## WHAT TO WORK ON
Whenever a line contains the string "Given", copy it out of the entries.
---- DATA UNDER STUDY
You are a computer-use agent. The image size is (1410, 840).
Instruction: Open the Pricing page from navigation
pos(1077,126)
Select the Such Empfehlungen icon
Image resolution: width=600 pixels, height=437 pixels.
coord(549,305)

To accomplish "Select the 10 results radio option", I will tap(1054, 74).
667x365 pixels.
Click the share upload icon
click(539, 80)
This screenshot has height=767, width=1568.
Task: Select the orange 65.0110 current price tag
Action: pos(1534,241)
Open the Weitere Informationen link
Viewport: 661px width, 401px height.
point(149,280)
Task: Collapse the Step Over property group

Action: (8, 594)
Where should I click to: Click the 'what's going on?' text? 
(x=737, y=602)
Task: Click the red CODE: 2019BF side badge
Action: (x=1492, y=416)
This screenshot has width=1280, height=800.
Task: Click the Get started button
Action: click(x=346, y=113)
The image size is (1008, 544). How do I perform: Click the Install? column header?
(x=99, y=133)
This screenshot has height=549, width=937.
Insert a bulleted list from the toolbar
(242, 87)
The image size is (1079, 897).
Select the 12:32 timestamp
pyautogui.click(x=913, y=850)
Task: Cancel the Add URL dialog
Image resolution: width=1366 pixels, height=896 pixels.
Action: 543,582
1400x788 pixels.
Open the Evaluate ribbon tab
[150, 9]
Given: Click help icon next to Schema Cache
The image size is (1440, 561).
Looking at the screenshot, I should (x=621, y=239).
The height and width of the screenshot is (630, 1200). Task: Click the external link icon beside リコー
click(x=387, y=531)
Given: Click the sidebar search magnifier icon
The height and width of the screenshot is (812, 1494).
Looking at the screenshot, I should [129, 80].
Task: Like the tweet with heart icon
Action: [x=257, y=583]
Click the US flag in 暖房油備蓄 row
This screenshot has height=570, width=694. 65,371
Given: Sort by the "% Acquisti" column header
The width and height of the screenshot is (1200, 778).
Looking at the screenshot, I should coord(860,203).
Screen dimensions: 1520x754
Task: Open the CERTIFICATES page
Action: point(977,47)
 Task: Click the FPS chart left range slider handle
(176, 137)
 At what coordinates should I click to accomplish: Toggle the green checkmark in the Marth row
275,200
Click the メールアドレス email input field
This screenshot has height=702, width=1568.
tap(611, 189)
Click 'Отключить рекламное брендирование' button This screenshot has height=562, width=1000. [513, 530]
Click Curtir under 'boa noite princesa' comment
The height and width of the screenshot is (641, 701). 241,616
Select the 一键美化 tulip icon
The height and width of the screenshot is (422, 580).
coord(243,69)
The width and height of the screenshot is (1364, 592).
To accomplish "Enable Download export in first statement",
--------
## RESULT OF THE EXERCISE
Given: Click help icon next to Schema Cache
Given: Click the sidebar search magnifier icon
Given: Sort by the "% Acquisti" column header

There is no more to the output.